Step 2 – Go Through Our Standard Checklist

Very few of us deal with taxes on a regular basis, and most of us work diligently to suppress any knowledge of income tax filings on the hope that they will magically disappear or that the tax returns will file themselves.  Therefore, we recommend that everyone go through our two-page checklist of yes/no questions to help jog their memory and also to ensure we receive all relevant tax information. 

Many people think they will remember major components of our tax return preparation process, but we cannot tell you how many times our clients have forgotten to tell us about large donations, new real estate purchased, mortgage refinancing, energy efficient home improvements, and yes, even children born during the year. 

Just like the checklist everyone goes through before a vacation to make sure they turn off the iron and close the windows, our checklist serves as a reminder of the common and important things to address before you provide your tax information to us.

 

Step 3 – Be Aware of Tax Information

The US Tax code is over 70,000 pages long, so there is no short list we can provide that will cover every possible item of taxable income and/or deduction.  However, the following summarizes the key documents you may receive and should put in your 1040 File.

 

Income

There are several categories of taxable income and the following addresses the most common items you may receive regarding various sources of income, both taxable and non-taxable.   Please contact us for guidance if you are unsure of items that may not be below, like business or partnership investments.

  • W-2s – This is the most common document individuals receive.  Very few people forget their W-2 forms, but many people misplace them because their employer hands them out rather than mails them.  Over 95% of W-2 forms come in the first 3 weeks of the year so just make sure to put them in your 1040 File.
  • 1099-INT  –  These forms report interest that you earn, typically in a bank account.  Keep your eyes peeled for the “Important Tax Document Enclosed” envelopes and set them in your 1040 File.
  • 1099-DIV –  These forms report dividend earnings from mutual funds and other investments.  Keep your eyes peeled for the “Important Tax Document Enclosed” envelopes and set them in your 1040 File.
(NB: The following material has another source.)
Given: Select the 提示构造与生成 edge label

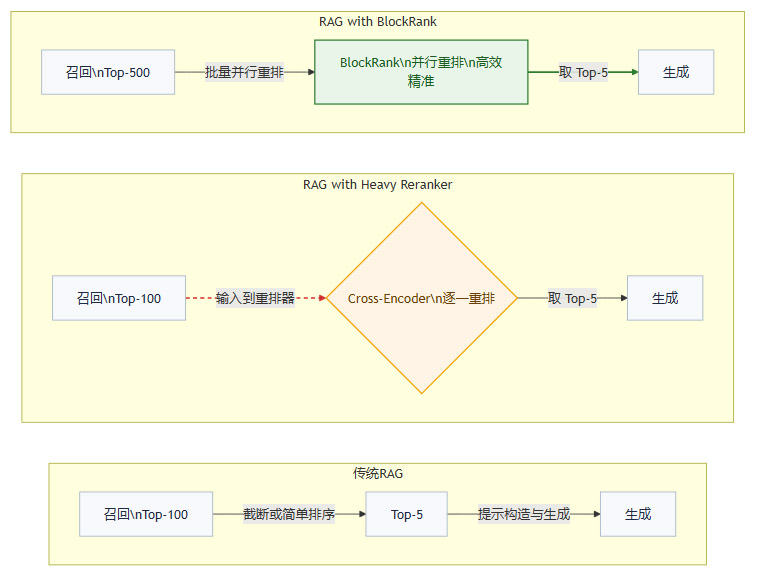Looking at the screenshot, I should [x=523, y=514].
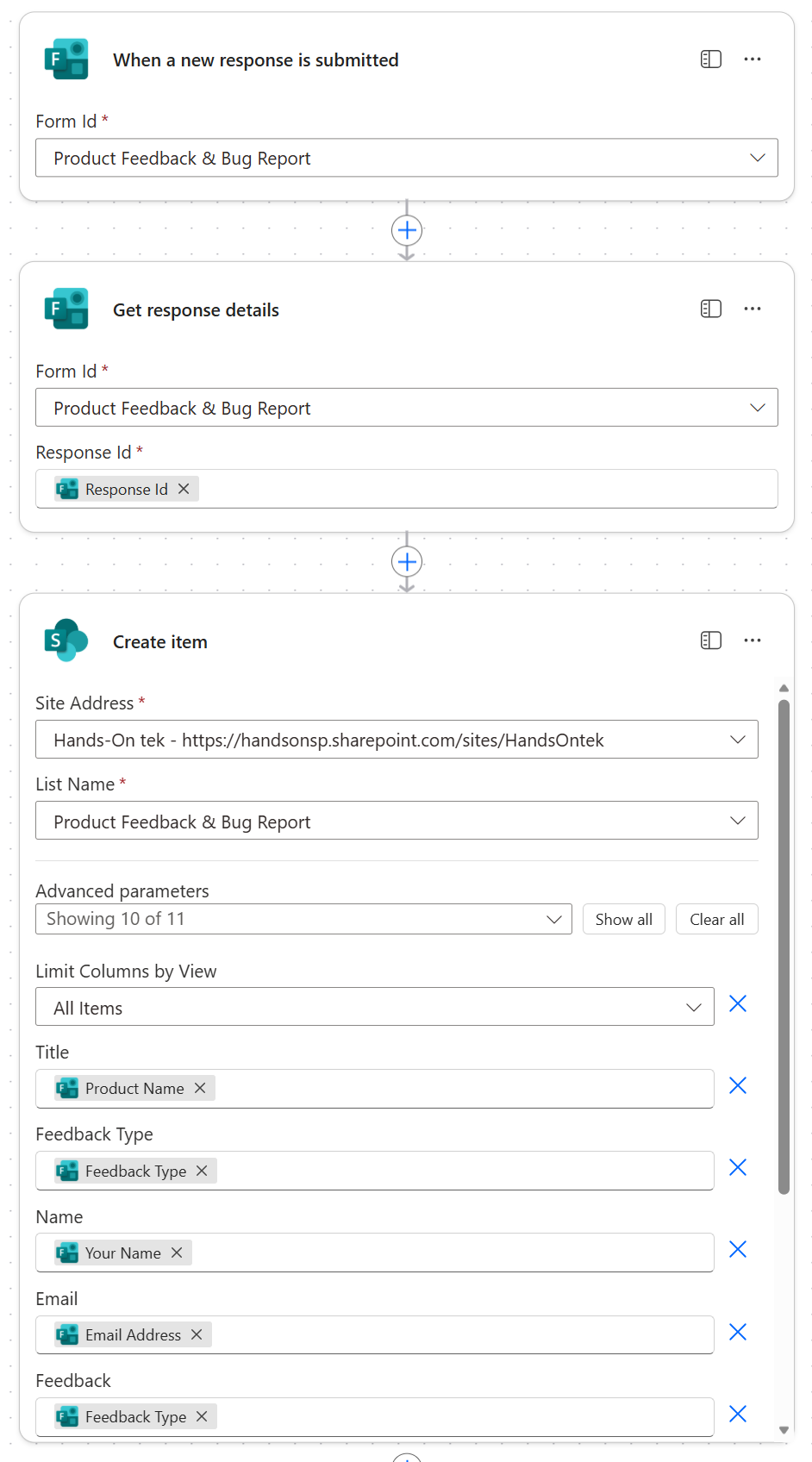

Be aware that mutual funds occasionally restate dividend details so you may receive amended 1099-DIV forms.  We recommend you file all forms in your 1040 File.
  • 1099-G – This is a form you receive from the government (usually the State) indicating government payments to you, including the amount of your prior year tax state refund and unemployment compensation.  The Wisconsin Department of Revenue offers this information on their website, and to lessen the tax documents you receive in the mail, you can sign up to receive the information via an email here.
  • 1099-R and SSA-1099 – These forms report various forms of retirement distributions, including IRAs, pensions, employer retirement plans, and Social Security payments.  Like W-2 forms, over 95% of these come in the first 3 weeks of the year.

Deductions

There are many more categories of deductions than there are of taxable income, but there are definitely some key deductions that benefit most individuals and for which it is relatively easy to gather the supporting information.

 

  • Mortgage Interest (Form 1098) – This is the most common deduction that people miss, usually because of 2nd mortgages, mortgage refinancing, or home equity lines of credit.  For deductible mortgage interest, you will generally receive a federal form 1098 in the mail in early January.  Please note that some mortgage companies will include the form 1098 with their monthly statement and you therefore need to keep your eyes peeled for it.
  • Real Estate Taxes – This is the most common tax deduction.  We recommend you set aside your tax bills and the separate “paid” tax receipts for your home and any other real estate you may own.
  • Donations – Most charities mail annual letters to acknowledge donations during the year.  Also, remember that the IRS requires that you have a letter or other acknowledgement for any donation of $250 or more.  You should put the donation letters in your 1040 File.  For noncash donations, remember to ask for receipts when you make the donation and keep lists of what you donate.
  • Health Savings Account (HSA) – For those of you with HSA accounts, you should receive an annual form 1099-SA that provides information on your contributions and distributions.
  • Health insurance – Most people who are employees have their health insurance subtracted pre-tax, but there is an a deduction available for self-employed health insurance as well as for long-term care insurance, so make sure to put this information in your 1040 File.
  • State deductions – Most states have a deduction for section 529 account contributions, including the Wisconsin EdVest program which also allows deductions for grandchildren and other non-dependents.  Therefore, remember to put the annual reporting in your 1040 File.
  • Medical expenses – This deduction can be tricky because of income limits and what qualifies, so please contact us for guidance if you have significant medical expenses.

Credits

In the early days of the tax code, tax credits were few and far between and generally benefited very narrow categories of individuals.  We have seen this change over the past 20 years where there are now very few individual tax returns we prepare that don’t have some sort of tax credit.  Here are some common credits that may benefit you.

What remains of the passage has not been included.